> [REQUIRED ACTION] Looking at the listing below, retype exactly the lines starting at the one containing "The height and" and ending at the one containing "Switch to the", both included, and nothing else.

> [THE DATA]
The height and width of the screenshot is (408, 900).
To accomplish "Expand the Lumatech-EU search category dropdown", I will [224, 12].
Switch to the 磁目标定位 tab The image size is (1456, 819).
...
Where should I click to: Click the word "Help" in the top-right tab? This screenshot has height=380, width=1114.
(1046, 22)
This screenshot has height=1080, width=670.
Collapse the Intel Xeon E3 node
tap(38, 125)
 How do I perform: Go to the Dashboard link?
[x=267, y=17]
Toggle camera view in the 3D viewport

> [TASK SOLUTION]
The height and width of the screenshot is (408, 900).
To accomplish "Expand the Lumatech-EU search category dropdown", I will [224, 12].
Switch to the 磁目标定位 tab The image size is (1456, 819).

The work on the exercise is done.